REAL ESTATE NEWS

Office Leasing Surges for Irvine Company in Orange County

Firm inks 1.8M SF in H2 2024, plans to upgrade four OC campuses.

Southern California’s largest office landlord has reported robust leasing activity for its Orange County portfolio in the second half of 2024.

The Irvine Company has leased more than 1.8M SF at its office campuses in Orange County in H2 2024, including new leases and renewals, to tenants including major financial institutions, healthcare and life science companies, tech firms and insurance providers.

The bevy of leases inked by Irvine Co. since July 1 in OC includes an expansion by JPMorgan Chase at the Jamboree Center in Irvine increasing its footprint by 72K SF to 173K SF; a 116K SF deal with Becton, Dickinson, at Spectrum Terrace, a 70-acre office campus in Irvine; and Bank of America’s 105K SF lease at Newport Center in Newport Beach.

Roger DeWames, president of Irvine Company Office Properties, said in a statement that the robust activity is being driven by the flight to quality in OC’s office market.

“The leasing momentum we’re experiencing across our Orange County portfolio demonstrates the strong demand for high-quality workplaces backed by a landlord able to meet the evolving needs of the market,” DeWames said.

Irvine Company, which has been strategically investing in workplace amenities in OC, announced that will spend $24M to upgrade four of its Orange County office campuses.

The firm has earmarked $17M for the Jamboree Center, which will add a new amenities hub including a two-story KINETIC fitness center, among other improvements. The Pacific Arts Plaza in Costa Mesa will get a new meeting and events venue with a connected outdoor work space.

The office buildings at 660 and 680 Newport Center Drive will be adding an enhanced outdoor workspace with a “media wall,” as well as a modernized lobby and landscaping. Irvine Business Center also is enhancing outdoor workspaces and adding a fitness center.

While the flight to quality by large well-capitalized corporations continues to dive demand for premium Class A office spaces in Orange County, OC recorded its seventh straight quarter of negative net absorption in the third quarter, according to CBRE’s market report.

OC added another 220K SF of negative net absorption in Q3, bring the year-to-date total at the end of the third quarter to minus 863K SF. The overall office vacancy rate in Orange County in Q3 was 14.7%, CBRE said.

While Newport Beach-based Irvine Company is busy inking deals in OC, it also has been offloading office properties in San Diego’s struggling downtown office sector.

In September, Irvine Co. sold the 34-story Symphony Towers, a downtown landmark that is home to the San Diego Symphony, to Formosa, Ltd. for $45.7M, or about $84 per SF, nearly 70% less than the $134M Irvine paid for the property in 2003.

In October, Irvine Co. listed for sale two office towers near Horton Plaza at 101 W. Broadway and 225 Broadway.
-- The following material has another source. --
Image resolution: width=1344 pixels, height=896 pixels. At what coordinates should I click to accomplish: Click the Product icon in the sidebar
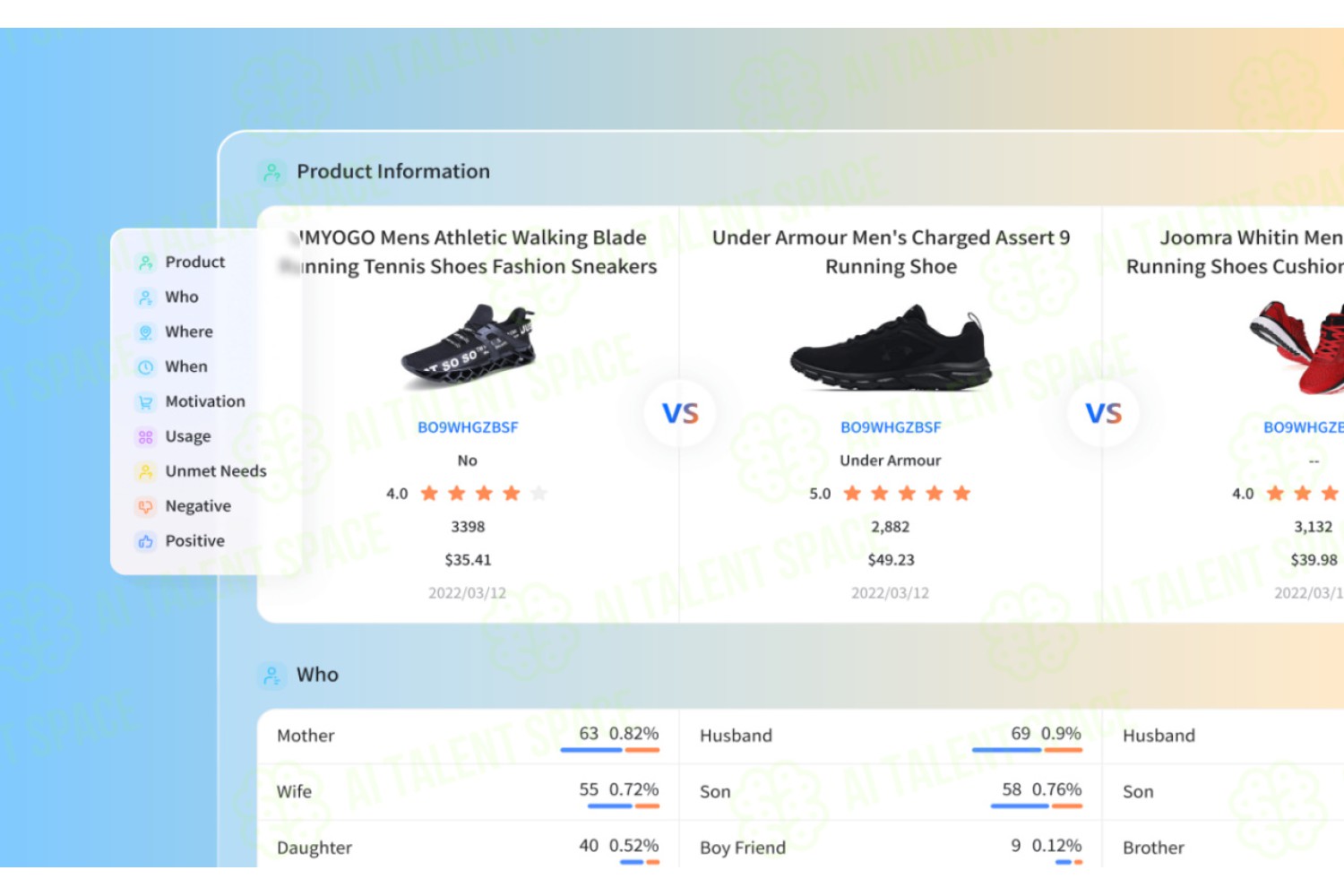(x=145, y=263)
Eastdil Secured is marketing the Class A buildings, describing them as “two of downtown San Diego’s most iconic office towers along Broadway,” the San Diego Union-Tribune reported.

Irvine Co. is the largest office landlord in San Diego, with a portfolio encompassing a total or more than 8M SF, according to CoStar data.

The sale of the San Diego office towers is part of a strategic shift for Irvine, the company’s VP of communications, Ryan Lilyengren, said in a statement.

“We are conducting a long-term strategic review that we anticipate will include the sale of certain downtown San Diego office properties and reinvestment in other,” Lilyengren said.

The statement indicated that Irvine Company will be a major player in a master-planned development in the University City Neighborhood around UC San Diego, where an approved community plan envisions 30,000 additional residential units.

“Guided by the city’s vision and our experience creating world-class mixed-use district, we are beginning our master planning to create quality housing connected to office campuses, retail, transit and open spaces,” Lilyengren said.

The Downtown submarket in San Diego had an office vacancy rate of 25% and a total availability rate of nearly 30% in Q3 2024, according to CBRE’s latest market report.